The following is an enhanced transcript of my comment at the following panel of CyFy2016, September 30:
12:20 . 13:20 The ‘Trilemma’ of Access, Privacy and Security (Aftab Mahtab)
This panel will take stock of some of the recent developments like the encryption debate that purportedly pits privacy against legitimate access to electronic data. It will identify norms that must be developed anew to reconcile these differences.
1. Isabel Skierka, Researcher, Digital Society Institute, European School for Management and Technology
2. Seda Gurses, Post-Doctoral Researcher, Center for Information Technology Policy, Princeton University
3. Solange Ghernaouti, Professor, University of Lausanne
4. KS Park, Director, OpenNet Korea
5. Alexander Klimburg, Director, Cyber Policy And Resilience Program, Hague Centre for Security Studies
6. Paula Kift, Ph.D Candidate, New York University (Chair)
I come form a country where access to Internet was strictly restricted for the purpose of security. Access was permitted to only those who registered their real names and national ID numbers and thereby sacrificed their privacy. Fortunately, it was struck down by the Court who emphasized the value of online space in overcoming the offline hierarchy according to lines of gender, age, wealth, social status, to formal democracy.

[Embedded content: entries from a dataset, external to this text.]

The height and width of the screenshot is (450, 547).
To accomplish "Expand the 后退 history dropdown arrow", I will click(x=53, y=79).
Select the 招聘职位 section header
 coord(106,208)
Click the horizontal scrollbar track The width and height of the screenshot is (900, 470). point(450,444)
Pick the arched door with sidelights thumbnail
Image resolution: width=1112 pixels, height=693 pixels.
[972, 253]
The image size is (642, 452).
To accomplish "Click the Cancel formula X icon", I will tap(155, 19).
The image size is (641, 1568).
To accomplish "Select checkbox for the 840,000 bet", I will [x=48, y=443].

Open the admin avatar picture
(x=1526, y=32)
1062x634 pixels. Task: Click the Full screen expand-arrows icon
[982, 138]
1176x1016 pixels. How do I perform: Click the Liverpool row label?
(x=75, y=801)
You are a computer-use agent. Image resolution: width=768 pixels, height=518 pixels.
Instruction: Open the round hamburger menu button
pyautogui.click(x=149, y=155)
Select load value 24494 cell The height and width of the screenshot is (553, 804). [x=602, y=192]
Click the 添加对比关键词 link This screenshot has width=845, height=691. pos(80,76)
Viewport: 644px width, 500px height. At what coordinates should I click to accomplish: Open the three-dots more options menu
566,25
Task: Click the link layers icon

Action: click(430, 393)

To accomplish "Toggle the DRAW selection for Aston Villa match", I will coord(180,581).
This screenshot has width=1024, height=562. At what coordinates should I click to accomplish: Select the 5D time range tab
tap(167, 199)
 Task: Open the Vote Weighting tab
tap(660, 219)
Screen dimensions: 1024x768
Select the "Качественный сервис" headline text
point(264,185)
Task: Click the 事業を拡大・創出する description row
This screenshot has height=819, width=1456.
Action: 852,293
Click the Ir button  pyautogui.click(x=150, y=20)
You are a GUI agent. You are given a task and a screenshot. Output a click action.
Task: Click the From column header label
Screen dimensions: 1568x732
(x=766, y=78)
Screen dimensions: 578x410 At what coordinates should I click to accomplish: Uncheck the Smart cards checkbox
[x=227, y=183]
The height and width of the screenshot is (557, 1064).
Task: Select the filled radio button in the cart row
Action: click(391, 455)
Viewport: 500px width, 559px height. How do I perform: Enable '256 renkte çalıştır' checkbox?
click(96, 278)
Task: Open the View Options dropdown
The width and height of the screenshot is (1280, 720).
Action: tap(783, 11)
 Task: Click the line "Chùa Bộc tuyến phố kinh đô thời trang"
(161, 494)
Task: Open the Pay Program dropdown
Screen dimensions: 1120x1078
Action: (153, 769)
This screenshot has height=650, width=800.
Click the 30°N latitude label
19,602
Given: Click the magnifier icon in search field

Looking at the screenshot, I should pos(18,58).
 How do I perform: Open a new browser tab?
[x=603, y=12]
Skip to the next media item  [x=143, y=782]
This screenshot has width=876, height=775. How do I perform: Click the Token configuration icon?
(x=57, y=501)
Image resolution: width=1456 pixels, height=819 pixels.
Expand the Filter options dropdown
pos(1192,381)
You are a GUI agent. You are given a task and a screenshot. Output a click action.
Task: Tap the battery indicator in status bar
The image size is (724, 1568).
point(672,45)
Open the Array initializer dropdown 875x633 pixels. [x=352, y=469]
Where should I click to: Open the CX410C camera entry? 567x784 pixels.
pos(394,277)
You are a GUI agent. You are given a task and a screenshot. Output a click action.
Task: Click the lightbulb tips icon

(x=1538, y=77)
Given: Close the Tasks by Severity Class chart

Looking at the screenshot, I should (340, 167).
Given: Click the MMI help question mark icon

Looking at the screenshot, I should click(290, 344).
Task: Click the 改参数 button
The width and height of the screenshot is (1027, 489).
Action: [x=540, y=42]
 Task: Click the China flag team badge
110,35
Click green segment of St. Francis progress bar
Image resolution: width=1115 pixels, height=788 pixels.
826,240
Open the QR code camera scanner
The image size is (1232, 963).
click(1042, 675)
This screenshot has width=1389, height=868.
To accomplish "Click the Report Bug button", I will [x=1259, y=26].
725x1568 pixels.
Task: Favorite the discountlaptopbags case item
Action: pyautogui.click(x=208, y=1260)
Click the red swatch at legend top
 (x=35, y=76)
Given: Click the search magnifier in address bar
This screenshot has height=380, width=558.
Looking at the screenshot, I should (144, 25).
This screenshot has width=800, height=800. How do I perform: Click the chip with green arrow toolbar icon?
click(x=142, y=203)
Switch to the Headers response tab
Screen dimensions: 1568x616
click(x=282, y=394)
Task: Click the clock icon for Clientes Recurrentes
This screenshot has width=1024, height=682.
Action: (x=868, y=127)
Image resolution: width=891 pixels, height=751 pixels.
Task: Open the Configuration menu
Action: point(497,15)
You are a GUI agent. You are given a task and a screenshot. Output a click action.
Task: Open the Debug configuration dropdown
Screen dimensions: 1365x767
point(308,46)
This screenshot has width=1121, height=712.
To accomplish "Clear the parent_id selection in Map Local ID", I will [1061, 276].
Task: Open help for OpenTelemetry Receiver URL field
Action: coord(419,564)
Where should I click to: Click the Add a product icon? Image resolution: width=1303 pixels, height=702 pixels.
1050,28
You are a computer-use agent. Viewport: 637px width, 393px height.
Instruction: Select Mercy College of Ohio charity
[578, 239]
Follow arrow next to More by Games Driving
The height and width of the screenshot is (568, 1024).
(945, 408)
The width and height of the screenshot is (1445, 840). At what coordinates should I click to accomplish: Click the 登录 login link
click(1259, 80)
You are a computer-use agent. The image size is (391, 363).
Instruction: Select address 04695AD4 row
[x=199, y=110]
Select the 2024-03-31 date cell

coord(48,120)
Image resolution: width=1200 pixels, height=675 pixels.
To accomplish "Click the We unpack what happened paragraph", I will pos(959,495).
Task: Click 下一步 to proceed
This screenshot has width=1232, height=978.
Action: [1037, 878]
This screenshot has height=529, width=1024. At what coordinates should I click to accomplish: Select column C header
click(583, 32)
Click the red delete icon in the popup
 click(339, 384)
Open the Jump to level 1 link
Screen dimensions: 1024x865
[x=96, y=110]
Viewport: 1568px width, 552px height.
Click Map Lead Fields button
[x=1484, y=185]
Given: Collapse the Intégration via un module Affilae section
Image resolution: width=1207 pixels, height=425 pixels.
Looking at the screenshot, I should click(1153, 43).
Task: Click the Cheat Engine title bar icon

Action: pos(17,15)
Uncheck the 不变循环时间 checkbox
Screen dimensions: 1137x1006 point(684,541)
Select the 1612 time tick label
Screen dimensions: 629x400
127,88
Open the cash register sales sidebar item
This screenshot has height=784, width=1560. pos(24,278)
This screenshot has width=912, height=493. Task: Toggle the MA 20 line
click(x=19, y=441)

Having dealt with a dilemma between individuals’ access to Internet, and privacy, now, let’s move on to a dilemma between government’s access to private information and privacy. Balancing between privacy and security, or legitimate access to data for investigation purposes, has been a problem not just in cyberspace but offline as well, and we have already concocted a solution to that, which is a warrant doctrine which means that, officials political accountable to the target of investigation and obligated to be concerned about the data subject’s privacy and disinterested in the progress of criminal investigations (they are usually judges of course), these judges will review whether such government access to user information is proportionate in light of the likelihood that incriminating evidence may be found there.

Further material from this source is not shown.